The following is an interview that John Blyler, EiC for Chip Design, conducted with Dr. Gary Ray from the Boeing Corporation. [Note: These comments represent the opinions of Dr Ray, not the Boeing Corporation.]
[JB] Last year your wrote an article for Chip Design titled, “The Mysteries of Reproducible Design.” http://www.chipdesignmag.com/display.php?articleId=1675&issueId=24 Would you summarize that article to serve as a starting point for this discussion.
[GR] “Reproducible research” is a new topic in the areas of signal processing and computer science. The idea is that when a paper is published, any one who reads that paper can find all the information necessary to reproduce the results. “Reproducible design” is then the same idea applied to hardware.
[JB]: Is that similar to intellectual property, or very different?
[GR] What it means in the research arena is that when I publish a paper, I make available all the software I used and every parameter so that anyone else could reproduce all the graphs and results contained in the paper.
When this is applied to HW (specifically chip design), it means that anyone should be able to reproduce your results if they went to the trouble of designing their own chip with all the information supplied by the researcher.
“Reproducible design” is kind of like open source for hardware on steriods
[JB] Do you follow the ESL process in creating this reproducible design?
[GR] My article was speculative because I don’t know of anyone that takes hardware research to this level. It’s still a very new concept.
[JB] Do you use EDA tools for your reproducible design?

▶ WHAT IS BEING ASKED
In the interview on reproducible design, rewrite the stretch from "[JB]: Is that" through "this reproducible design?", substituting "designer" for "researcher". Work from the interview alone.

▶ PROVIDED DATA
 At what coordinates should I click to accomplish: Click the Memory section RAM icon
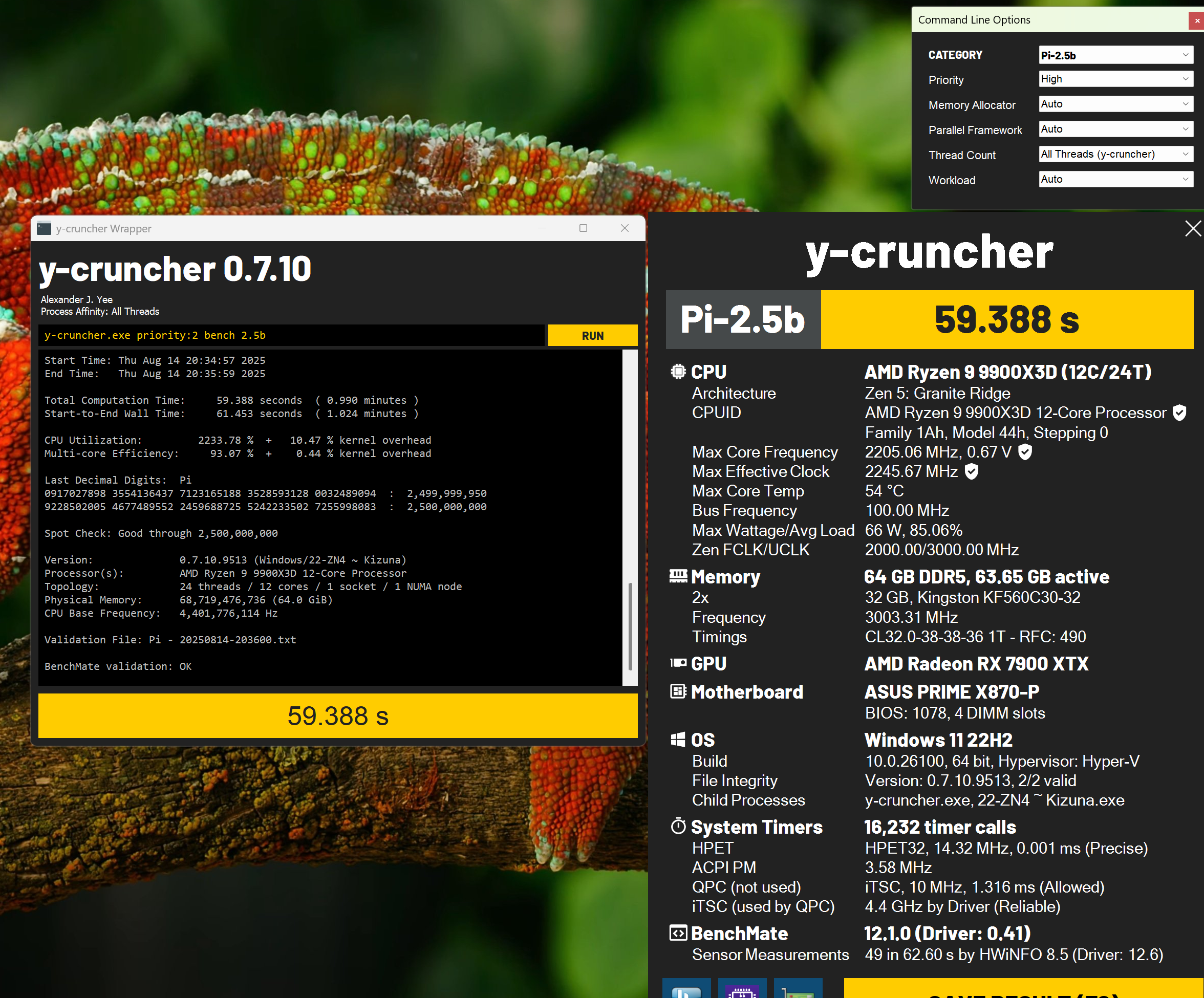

* * *

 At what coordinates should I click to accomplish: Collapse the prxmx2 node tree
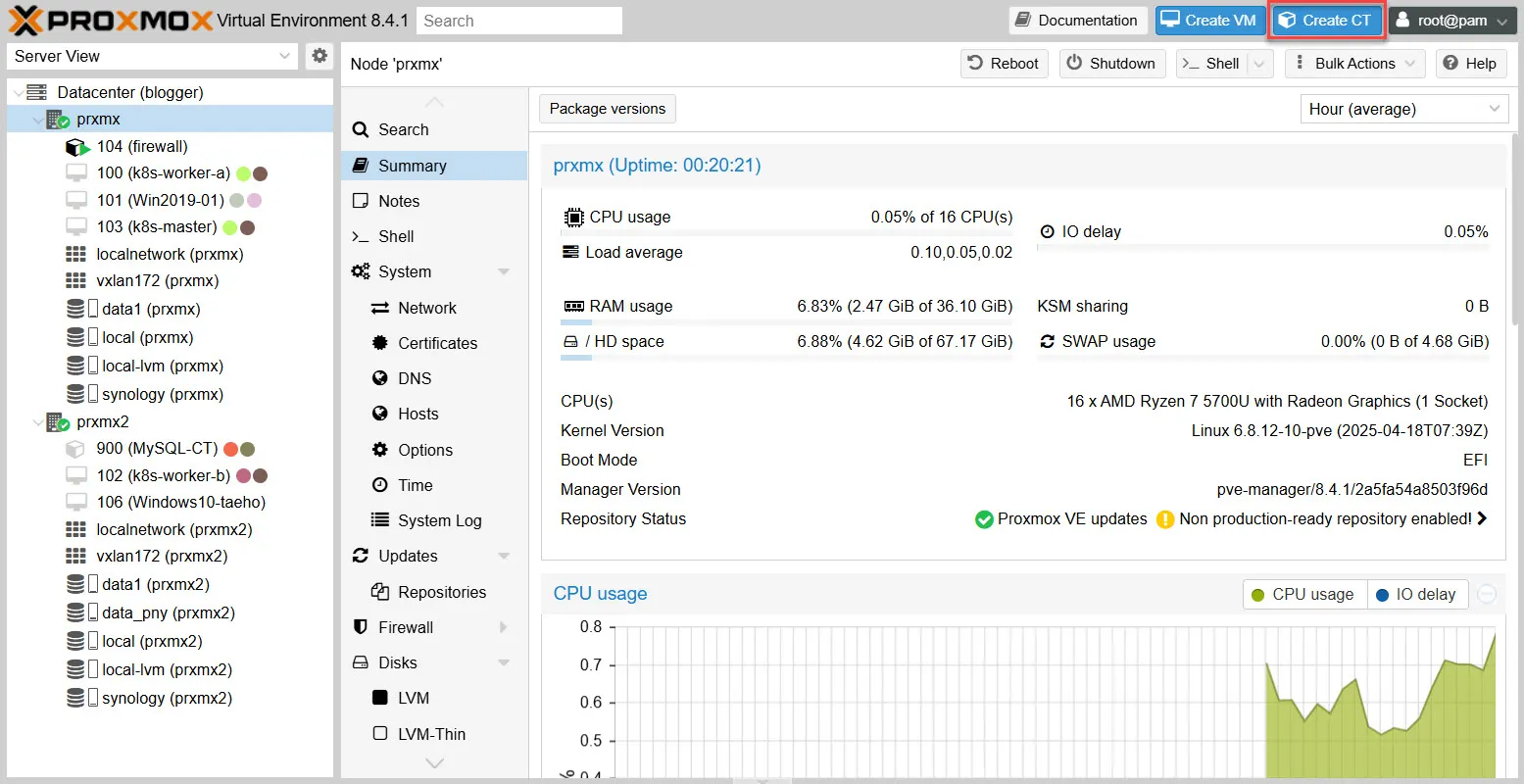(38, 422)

▶ EXERCISE RESPONSE
[JB]: Is that similar to intellectual property, or very different?
[GR] What it means in the research arena is that when I publish a paper, I make available all the software I used and every parameter so that anyone else could reproduce all the graphs and results contained in the paper.
When this is applied to HW (specifically chip design), it means that anyone should be able to reproduce your results if they went to the trouble of designing their own chip with all the information supplied by the designer.
“Reproducible design” is kind of like open source for hardware on steriods
[JB] Do you follow the ESL process in creating this reproducible design?